Gianpaolo Giuliani is a seasoned executive in Commercial and Business Development, carrying over 23 years of experience and leading a talented team of experts at Sunlight Group’s ESS division. Before joining Sunlight, he held significant management roles in GE across various sectors. As of 2014, Gianpaolo has been specializing in renewables and energy storage, his latest position before joining Sunlight Group being Global Sales Director of Energy Storage, a business he significantly contributed to build and grow. Gianpaolo Giuliani is a certified engineer. He holds a BS and Master’s Degree in Mechanical Engineering from the Politecnico di Torino.
The world is seeing a novel approach in energy storage technologies, from lithium to lead-acid, graphene to hydrogen, and now iron-air batteries. These innovations are charioting the eco-friendly wave and radicalizing how we store energy. Having extensive experience in the domain, how do you see these trends evolving for the future?

————————

**Exercises:**
**a.** According to the Giuliani interview excerpt, which university awarded his degrees in Mechanical Engineering?
**b.** Please recast the paragraph of the Giuliani interview excerpt that begins "Gianpaolo Giuliani is a seasoned executive" as a short bulleted list that keeps its main facts.
**c.** Carry on the Giuliani interview excerpt from its final sentence onward.

————————

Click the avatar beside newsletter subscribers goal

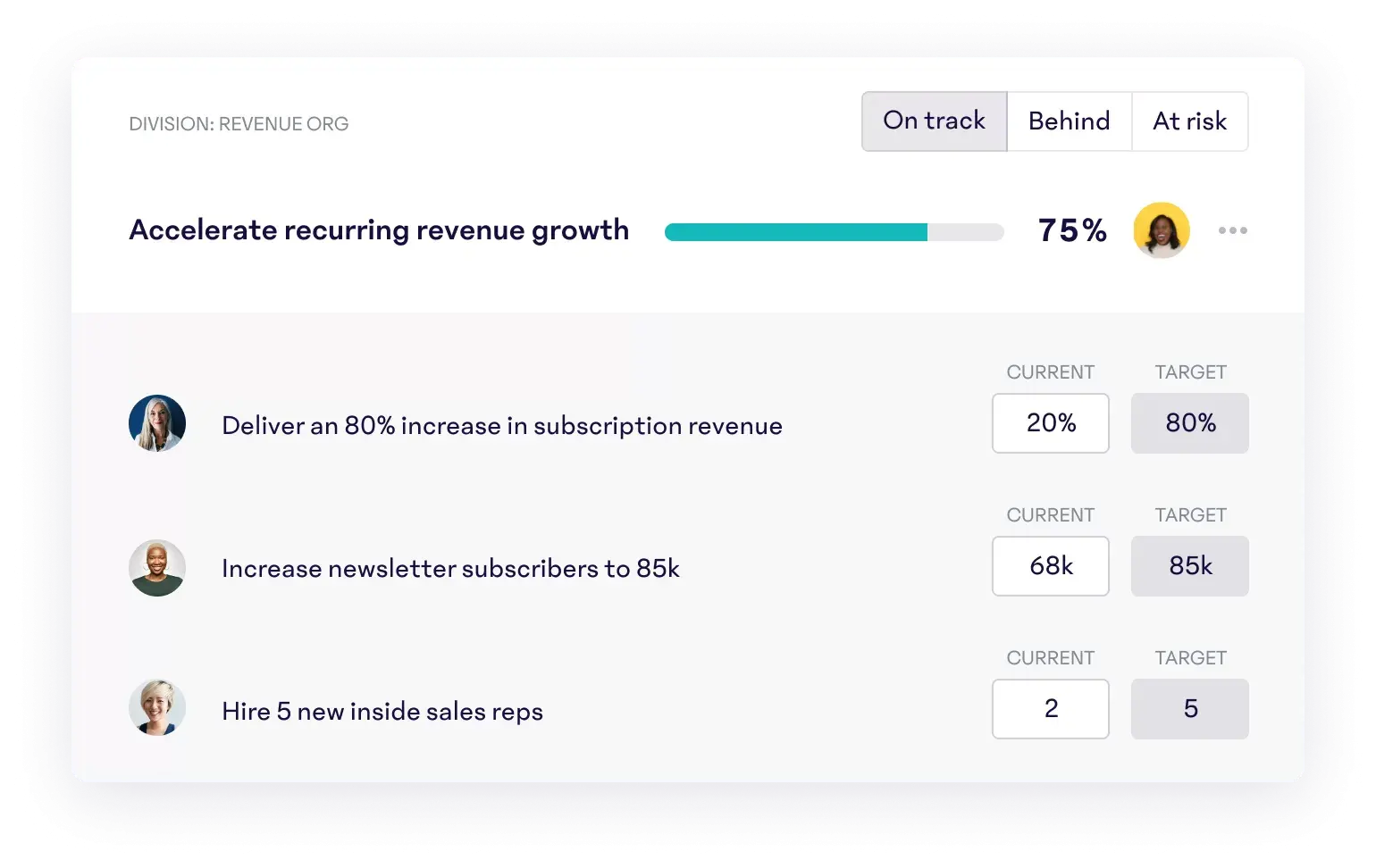coord(157,567)
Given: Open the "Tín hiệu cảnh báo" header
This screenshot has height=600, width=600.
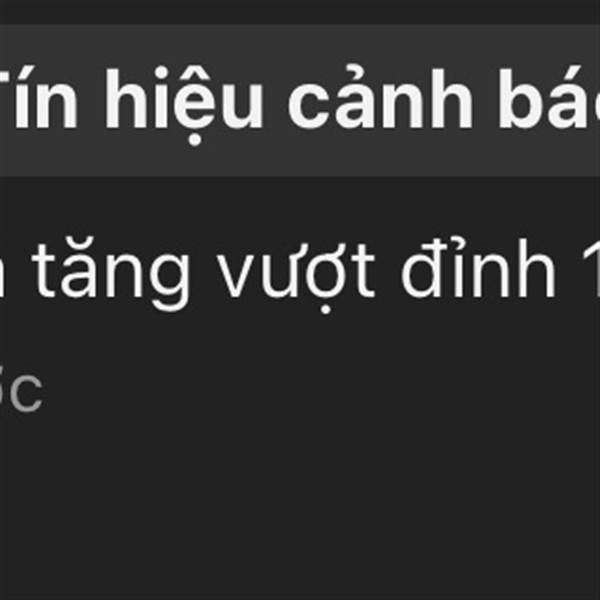Looking at the screenshot, I should tap(300, 100).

————————

**Set of answers:**
**a.** The Politecnico di Torino.

**b.**
- Executive in Commercial and Business Development with over 23 years of experience
- Leads a team of experts at Sunlight Group's ESS division
- Previously held significant management roles in GE across various sectors
- Has specialized in renewables and energy storage since 2014
- Last role before Sunlight: Global Sales Director of Energy Storage, a business he helped build and grow
- Certified engineer with a BS and Master's Degree in Mechanical Engineering from the Politecnico di Torino

**c.**
The research of new, cost-effective, more sustainable and eco-friendly energy storage technologies has never stopped in the last decade or so, and will continue in the years to come. This is an outstanding and collective effort without which we wouldn’t have had the current chemistries and technologies that changed the world of energy management: from the early automotive EV batteries to the grid-scale lithium-ion solutions of today.
Grid-scale lithium-ion solutions are without a doubt the next revolution after wind and solar, and as key stakeholders, we must be mindful of the social impact that our decisions can have.
That said, research and industrialization have their own rules, and time is one of the most critical aspects: it takes time to have a proven, reliable, alternate technology take over from the previous generation. Lithium-ion technology itself has been evolving, gradually moving from NMC to LFP. This evolution, which –in name– is “just” about changing some parts of the chemistry, took a decade to gain the level of efficiency, reliability, and safety required for massive installations, especially in grid-scale installations. Already available today, technologies such as compressed air or flow batteries are mature enough to take over in certain sectors, when the application parameters (such as duration, response time, and round trip efficiency) make them economically viable. As for the future, we look forward to seeing new, very promising stationary storage chemistries, taking over from today’s Li-Ion legacy. However, we must realistically admit that this is unlikely to happen in the short term.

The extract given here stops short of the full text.